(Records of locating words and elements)
● ● ● ●
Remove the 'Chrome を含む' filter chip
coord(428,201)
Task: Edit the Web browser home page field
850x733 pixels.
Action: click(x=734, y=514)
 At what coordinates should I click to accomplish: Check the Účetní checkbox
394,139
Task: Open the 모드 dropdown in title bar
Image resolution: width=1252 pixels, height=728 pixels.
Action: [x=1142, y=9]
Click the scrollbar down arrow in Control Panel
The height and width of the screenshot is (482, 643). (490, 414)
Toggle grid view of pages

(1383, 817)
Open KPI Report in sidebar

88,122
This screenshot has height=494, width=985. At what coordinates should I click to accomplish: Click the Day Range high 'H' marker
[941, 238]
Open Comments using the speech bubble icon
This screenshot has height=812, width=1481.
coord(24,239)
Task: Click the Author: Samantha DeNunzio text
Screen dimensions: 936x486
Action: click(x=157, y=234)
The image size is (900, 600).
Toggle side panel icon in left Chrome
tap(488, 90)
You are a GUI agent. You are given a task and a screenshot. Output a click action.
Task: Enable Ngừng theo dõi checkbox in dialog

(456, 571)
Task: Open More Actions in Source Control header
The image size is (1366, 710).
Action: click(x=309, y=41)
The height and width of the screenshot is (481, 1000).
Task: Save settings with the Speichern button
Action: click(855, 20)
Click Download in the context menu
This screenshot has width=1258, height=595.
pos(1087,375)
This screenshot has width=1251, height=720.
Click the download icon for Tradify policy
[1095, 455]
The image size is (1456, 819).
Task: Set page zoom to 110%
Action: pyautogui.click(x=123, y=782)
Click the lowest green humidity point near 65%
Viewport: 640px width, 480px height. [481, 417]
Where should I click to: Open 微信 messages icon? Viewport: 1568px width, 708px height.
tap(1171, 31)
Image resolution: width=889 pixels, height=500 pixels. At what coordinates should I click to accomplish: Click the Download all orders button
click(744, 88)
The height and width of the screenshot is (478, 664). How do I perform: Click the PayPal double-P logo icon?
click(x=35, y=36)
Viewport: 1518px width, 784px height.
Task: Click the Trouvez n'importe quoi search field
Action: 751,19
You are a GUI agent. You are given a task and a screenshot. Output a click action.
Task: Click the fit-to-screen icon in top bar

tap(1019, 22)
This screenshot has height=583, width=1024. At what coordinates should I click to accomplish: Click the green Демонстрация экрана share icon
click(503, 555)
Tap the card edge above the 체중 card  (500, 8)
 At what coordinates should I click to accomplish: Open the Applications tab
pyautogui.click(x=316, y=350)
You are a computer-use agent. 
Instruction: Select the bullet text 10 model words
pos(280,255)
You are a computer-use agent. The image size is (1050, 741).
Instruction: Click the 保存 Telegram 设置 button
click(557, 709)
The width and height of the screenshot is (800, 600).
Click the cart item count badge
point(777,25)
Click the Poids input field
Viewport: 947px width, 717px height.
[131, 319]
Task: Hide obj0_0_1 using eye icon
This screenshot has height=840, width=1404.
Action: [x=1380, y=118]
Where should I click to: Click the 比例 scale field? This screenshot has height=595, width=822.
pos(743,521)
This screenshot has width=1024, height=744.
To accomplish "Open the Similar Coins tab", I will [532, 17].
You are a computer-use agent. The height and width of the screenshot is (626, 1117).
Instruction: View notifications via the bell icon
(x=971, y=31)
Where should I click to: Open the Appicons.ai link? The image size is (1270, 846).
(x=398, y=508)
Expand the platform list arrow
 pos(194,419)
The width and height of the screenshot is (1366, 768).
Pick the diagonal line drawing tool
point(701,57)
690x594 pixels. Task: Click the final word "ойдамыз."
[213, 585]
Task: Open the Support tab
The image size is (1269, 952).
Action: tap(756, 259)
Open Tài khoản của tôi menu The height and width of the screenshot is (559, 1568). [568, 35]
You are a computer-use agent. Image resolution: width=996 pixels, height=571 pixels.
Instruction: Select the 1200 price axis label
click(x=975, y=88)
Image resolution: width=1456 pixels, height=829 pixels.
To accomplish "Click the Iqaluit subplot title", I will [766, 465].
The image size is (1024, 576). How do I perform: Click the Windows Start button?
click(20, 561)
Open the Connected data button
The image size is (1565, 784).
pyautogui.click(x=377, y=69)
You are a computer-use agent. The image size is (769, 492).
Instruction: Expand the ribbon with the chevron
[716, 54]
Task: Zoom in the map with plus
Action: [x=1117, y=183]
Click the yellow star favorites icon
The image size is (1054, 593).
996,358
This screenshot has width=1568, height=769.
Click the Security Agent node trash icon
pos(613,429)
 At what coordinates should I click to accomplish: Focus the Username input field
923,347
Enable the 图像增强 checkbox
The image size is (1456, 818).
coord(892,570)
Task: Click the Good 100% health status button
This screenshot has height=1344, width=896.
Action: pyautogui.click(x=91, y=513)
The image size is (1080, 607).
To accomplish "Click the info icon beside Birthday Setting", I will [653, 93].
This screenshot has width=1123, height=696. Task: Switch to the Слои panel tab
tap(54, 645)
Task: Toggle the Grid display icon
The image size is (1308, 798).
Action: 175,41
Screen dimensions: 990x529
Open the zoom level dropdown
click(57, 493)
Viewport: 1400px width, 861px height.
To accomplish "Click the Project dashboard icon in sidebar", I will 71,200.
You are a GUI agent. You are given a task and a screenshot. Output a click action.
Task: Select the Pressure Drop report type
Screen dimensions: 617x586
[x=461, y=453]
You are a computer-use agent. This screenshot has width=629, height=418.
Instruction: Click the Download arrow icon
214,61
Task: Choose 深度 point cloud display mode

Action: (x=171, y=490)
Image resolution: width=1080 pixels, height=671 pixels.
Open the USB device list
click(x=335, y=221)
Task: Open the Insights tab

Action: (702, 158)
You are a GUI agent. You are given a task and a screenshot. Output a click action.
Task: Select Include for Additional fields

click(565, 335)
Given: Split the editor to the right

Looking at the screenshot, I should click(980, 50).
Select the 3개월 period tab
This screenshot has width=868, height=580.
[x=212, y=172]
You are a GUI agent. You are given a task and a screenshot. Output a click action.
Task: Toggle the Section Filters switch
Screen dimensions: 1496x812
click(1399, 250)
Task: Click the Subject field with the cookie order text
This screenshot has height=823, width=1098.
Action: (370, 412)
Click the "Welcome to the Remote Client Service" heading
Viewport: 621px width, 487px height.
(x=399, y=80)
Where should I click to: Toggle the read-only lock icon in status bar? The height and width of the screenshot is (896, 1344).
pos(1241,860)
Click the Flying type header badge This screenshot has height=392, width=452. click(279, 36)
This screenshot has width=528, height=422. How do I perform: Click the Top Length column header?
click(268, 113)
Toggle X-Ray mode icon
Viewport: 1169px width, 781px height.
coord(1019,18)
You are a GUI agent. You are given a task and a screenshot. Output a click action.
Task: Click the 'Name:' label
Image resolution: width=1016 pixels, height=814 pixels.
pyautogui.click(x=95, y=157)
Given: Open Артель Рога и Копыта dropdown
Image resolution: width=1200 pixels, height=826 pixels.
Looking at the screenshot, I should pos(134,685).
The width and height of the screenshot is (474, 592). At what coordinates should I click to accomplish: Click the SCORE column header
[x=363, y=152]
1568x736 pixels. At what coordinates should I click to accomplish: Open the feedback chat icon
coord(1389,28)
● ● ● ●
Reproduce the listing above, replacing "Source Control" with "Version Control" wherever it appears and leaving everything else unchanged.

## Exercise result
Remove the 'Chrome を含む' filter chip
coord(428,201)
Task: Edit the Web browser home page field
850x733 pixels.
Action: click(x=734, y=514)
 At what coordinates should I click to accomplish: Check the Účetní checkbox
394,139
Task: Open the 모드 dropdown in title bar
Image resolution: width=1252 pixels, height=728 pixels.
Action: [x=1142, y=9]
Click the scrollbar down arrow in Control Panel
The height and width of the screenshot is (482, 643). (490, 414)
Toggle grid view of pages

(1383, 817)
Open KPI Report in sidebar

88,122
This screenshot has height=494, width=985. At what coordinates should I click to accomplish: Click the Day Range high 'H' marker
[941, 238]
Open Comments using the speech bubble icon
This screenshot has height=812, width=1481.
coord(24,239)
Task: Click the Author: Samantha DeNunzio text
Screen dimensions: 936x486
Action: click(x=157, y=234)
The image size is (900, 600).
Toggle side panel icon in left Chrome
tap(488, 90)
You are a GUI agent. You are given a task and a screenshot. Output a click action.
Task: Enable Ngừng theo dõi checkbox in dialog

(456, 571)
Task: Open More Actions in Version Control header
The image size is (1366, 710).
Action: click(x=309, y=41)
The height and width of the screenshot is (481, 1000).
Task: Save settings with the Speichern button
Action: click(855, 20)
Click Download in the context menu
This screenshot has width=1258, height=595.
pos(1087,375)
This screenshot has width=1251, height=720.
Click the download icon for Tradify policy
[1095, 455]
The image size is (1456, 819).
Task: Set page zoom to 110%
Action: pyautogui.click(x=123, y=782)
Click the lowest green humidity point near 65%
Viewport: 640px width, 480px height. [481, 417]
Where should I click to: Open 微信 messages icon? Viewport: 1568px width, 708px height.
tap(1171, 31)
Image resolution: width=889 pixels, height=500 pixels. At what coordinates should I click to accomplish: Click the Download all orders button
click(744, 88)
The height and width of the screenshot is (478, 664). How do I perform: Click the PayPal double-P logo icon?
click(x=35, y=36)
Viewport: 1518px width, 784px height.
Task: Click the Trouvez n'importe quoi search field
Action: 751,19
You are a GUI agent. You are given a task and a screenshot. Output a click action.
Task: Click the fit-to-screen icon in top bar

tap(1019, 22)
This screenshot has height=583, width=1024. At what coordinates should I click to accomplish: Click the green Демонстрация экрана share icon
click(503, 555)
Tap the card edge above the 체중 card  (500, 8)
 At what coordinates should I click to accomplish: Open the Applications tab
pyautogui.click(x=316, y=350)
You are a computer-use agent. 
Instruction: Select the bullet text 10 model words
pos(280,255)
You are a computer-use agent. The image size is (1050, 741).
Instruction: Click the 保存 Telegram 设置 button
click(557, 709)
The width and height of the screenshot is (800, 600).
Click the cart item count badge
point(777,25)
Click the Poids input field
Viewport: 947px width, 717px height.
[131, 319]
Task: Hide obj0_0_1 using eye icon
This screenshot has height=840, width=1404.
Action: [x=1380, y=118]
Where should I click to: Click the 比例 scale field? This screenshot has height=595, width=822.
pos(743,521)
This screenshot has width=1024, height=744.
To accomplish "Open the Similar Coins tab", I will [532, 17].
You are a computer-use agent. The height and width of the screenshot is (626, 1117).
Instruction: View notifications via the bell icon
(x=971, y=31)
Where should I click to: Open the Appicons.ai link? The image size is (1270, 846).
(x=398, y=508)
Expand the platform list arrow
 pos(194,419)
The width and height of the screenshot is (1366, 768).
Pick the diagonal line drawing tool
point(701,57)
690x594 pixels. Task: Click the final word "ойдамыз."
[213, 585]
Task: Open the Support tab
The image size is (1269, 952).
Action: tap(756, 259)
Open Tài khoản của tôi menu The height and width of the screenshot is (559, 1568). [568, 35]
You are a computer-use agent. Image resolution: width=996 pixels, height=571 pixels.
Instruction: Select the 1200 price axis label
click(x=975, y=88)
Image resolution: width=1456 pixels, height=829 pixels.
To accomplish "Click the Iqaluit subplot title", I will [766, 465].
The image size is (1024, 576). How do I perform: Click the Windows Start button?
click(20, 561)
Open the Connected data button
The image size is (1565, 784).
pyautogui.click(x=377, y=69)
You are a computer-use agent. The image size is (769, 492).
Instruction: Expand the ribbon with the chevron
[716, 54]
Task: Zoom in the map with plus
Action: [x=1117, y=183]
Click the yellow star favorites icon
The image size is (1054, 593).
996,358
This screenshot has width=1568, height=769.
Click the Security Agent node trash icon
pos(613,429)
 At what coordinates should I click to accomplish: Focus the Username input field
923,347
Enable the 图像增强 checkbox
The image size is (1456, 818).
coord(892,570)
Task: Click the Good 100% health status button
This screenshot has height=1344, width=896.
Action: pyautogui.click(x=91, y=513)
The image size is (1080, 607).
To accomplish "Click the info icon beside Birthday Setting", I will [653, 93].
This screenshot has width=1123, height=696. Task: Switch to the Слои panel tab
tap(54, 645)
Task: Toggle the Grid display icon
The image size is (1308, 798).
Action: 175,41
Screen dimensions: 990x529
Open the zoom level dropdown
click(57, 493)
Viewport: 1400px width, 861px height.
To accomplish "Click the Project dashboard icon in sidebar", I will 71,200.
You are a GUI agent. You are given a task and a screenshot. Output a click action.
Task: Select the Pressure Drop report type
Screen dimensions: 617x586
[x=461, y=453]
You are a computer-use agent. This screenshot has width=629, height=418.
Instruction: Click the Download arrow icon
214,61
Task: Choose 深度 point cloud display mode

Action: (x=171, y=490)
Image resolution: width=1080 pixels, height=671 pixels.
Open the USB device list
click(x=335, y=221)
Task: Open the Insights tab

Action: (702, 158)
You are a GUI agent. You are given a task and a screenshot. Output a click action.
Task: Select Include for Additional fields

click(565, 335)
Given: Split the editor to the right

Looking at the screenshot, I should click(980, 50).
Select the 3개월 period tab
This screenshot has width=868, height=580.
[x=212, y=172]
You are a GUI agent. You are given a task and a screenshot. Output a click action.
Task: Toggle the Section Filters switch
Screen dimensions: 1496x812
click(1399, 250)
Task: Click the Subject field with the cookie order text
This screenshot has height=823, width=1098.
Action: (370, 412)
Click the "Welcome to the Remote Client Service" heading
Viewport: 621px width, 487px height.
(x=399, y=80)
Where should I click to: Toggle the read-only lock icon in status bar? The height and width of the screenshot is (896, 1344).
pos(1241,860)
Click the Flying type header badge This screenshot has height=392, width=452. click(279, 36)
This screenshot has width=528, height=422. How do I perform: Click the Top Length column header?
click(268, 113)
Toggle X-Ray mode icon
Viewport: 1169px width, 781px height.
coord(1019,18)
You are a GUI agent. You are given a task and a screenshot. Output a click action.
Task: Click the 'Name:' label
Image resolution: width=1016 pixels, height=814 pixels.
pyautogui.click(x=95, y=157)
Given: Open Артель Рога и Копыта dropdown
Image resolution: width=1200 pixels, height=826 pixels.
Looking at the screenshot, I should pos(134,685).
The width and height of the screenshot is (474, 592). At what coordinates should I click to accomplish: Click the SCORE column header
[x=363, y=152]
1568x736 pixels. At what coordinates should I click to accomplish: Open the feedback chat icon
coord(1389,28)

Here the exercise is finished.